Soon it was all over, and Conan was issuing orders for some of his men to care for the wounded, while the rest re-grouped in battle order to bring the fight to those Xlantlantacai who had stayed behind to guard the captives. Yet this soon proved unnecessary, for Conan's fleet-footed scouts amongst the mountain folk swiftly reported that the remaining Xlantlantacai had abandoned their guard at the first sign of life from the Crystal Skull – which could be seen for miles distant – and were high-tailing it to the north, leaving their captives behind them. The long ordeal of these sad folk was at an end!

Smiling with grim satisfaction, Conan gave orders to the Quechanlti under Tihaunaco to say in guard formation, while the mountain men rushed forward to meet the captives – all order on their part having dissolved as soon as the battle was over and nothing stood between them and their kinfolk. He strode across the battlefield towards them, looking for Tlaloch and Xoltanc – and eager to learn if Huitzil had survived, for in spite of his hard nature he felt some tenderness toward the girl. For her father, Zumal, he had less concern, as he had little time or sympathy for those who would frustrate his plans or defy his will.

In the chaos of weeping relatives seeking each other and joyfully reunited or tearfully sundered families, it took Conan the best part of an hour before he found what he sought – Huitzil, alive and embraced by her brother Tlaloch. He did not see Zumal or many of the elders of Xocantal, and from the tears on Huitzil's face he expected the worst.

When she saw Conan, the girl's crying redoubled, and she almost leapt into his sun-bronzed arms, only to then stare fearfully at the Crystal Skull on its stave, and kneel before his feet.

"Get up, girl!" said Conan gruffly, though not without affection.

"Our village…my father…" the girl cried, soon weeping incoherently.

"This is a black day for the folk of Xocantal," said Tlaloch, his dark eyes burning with anger, "even though it is a happy one for Mayapan – our first victory against our foes. But the people of my village were singled out for especial vengeance by the Jaguar warriors, and it seems my folk number amongst many of the swollen bodies we found on the hard road to this accursed place. My father is dead, and the elders with him. They kept Huitzil alive knowing who she was, just to ensure that Kukulkan could personally sacrifice her on the black altar of Xlantlantaca!"

"A fate she shall never endure," replied Conan, "thanks to the bravery of all your folk – and the power of your gods. And I am sorry for your loss. But this is no place for women and children, nor can we lose the advantage that we have won this day. The walking wounded amongst you men, and all those of Mayapan and the Quechalnti, must take the gravely injured, and the women, elderly and children back with them to their southern homelands. The rest, and the able bodied amongst the captives, must be ready to follow hard on the heels of our fleeing enemies! Vengence is owed to them, and it is not wise to leave them alive to fight another day, and in greater numbers with the aid of their countrymen."

"No my lord," said Huitzil, regaining at last her ability to speak. Her eyes also glimmered fiercely. "At least, send me not away. All this time, how I have yearned for vengeance! The souls of our people cry out for it! I implore you, let me follow you to Xlantlantaca, to watch the Feathered Serpent die by your hand!"

Conan stared hard at the girl for some moments. Then he nodded grimly.

"So be it," he said. "If your brother consents. You have earned the right to witness your revenge, if but from afar."

"I wish not for her to come to further harm," said Tlaloch. "But if she wishes it, then I will not stand in her way."

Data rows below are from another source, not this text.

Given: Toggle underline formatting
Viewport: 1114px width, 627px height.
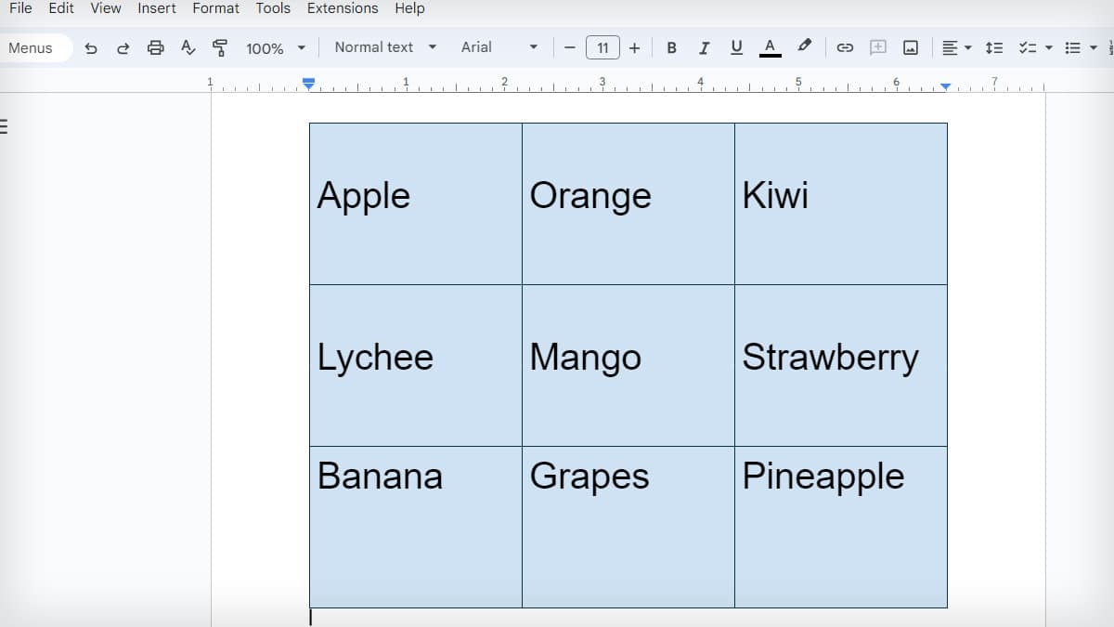Looking at the screenshot, I should pyautogui.click(x=736, y=47).
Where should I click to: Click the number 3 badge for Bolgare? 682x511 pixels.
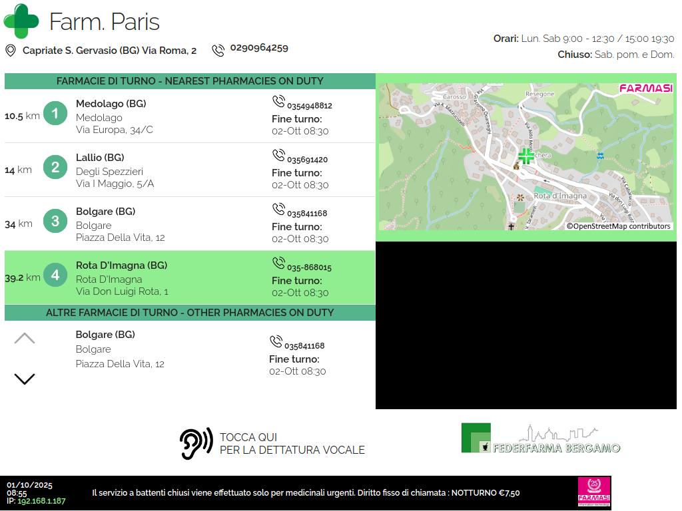(x=55, y=221)
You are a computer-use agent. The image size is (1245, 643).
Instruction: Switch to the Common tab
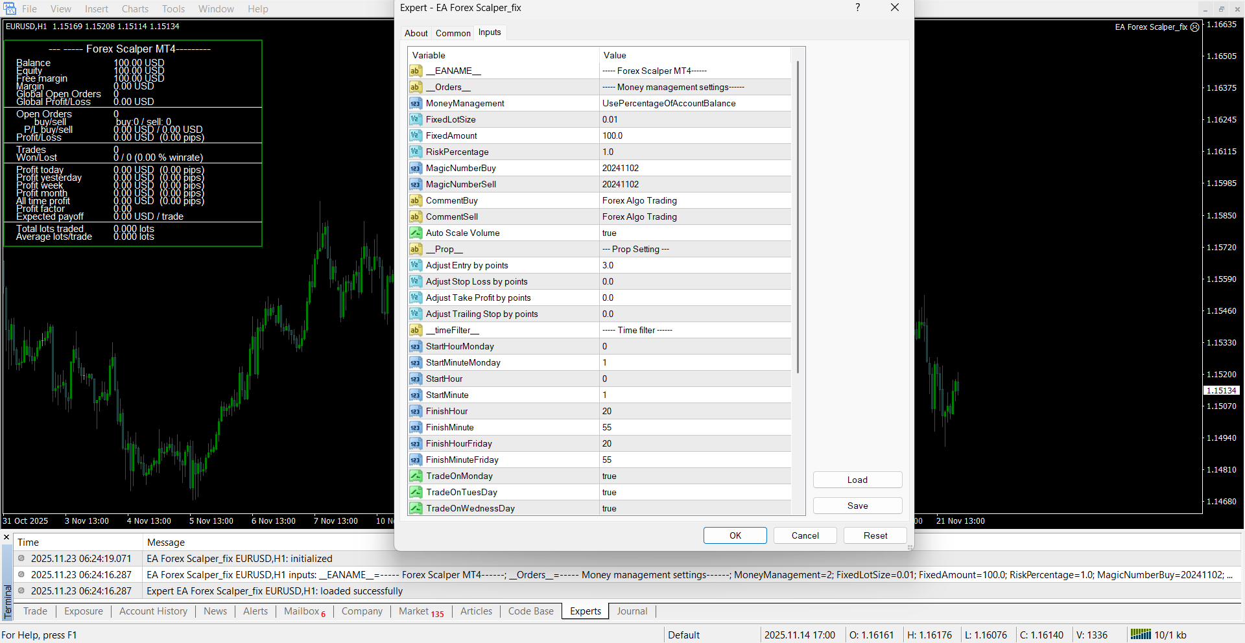click(x=453, y=33)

"Then it's settled," replied Conan. "Relay the orders I have given, and tell the able-bodied survivors to say their farewells. I want our army formed-up and on the march before the sun passes the noontide."

"As you command my lord," said Tlaloch, who set to work. Huitzil gazed at Conan demurely, her mood now strangely calm, and then set her eyes upon the blood-stained Crystal Skull, with a curious smile on her youthful face.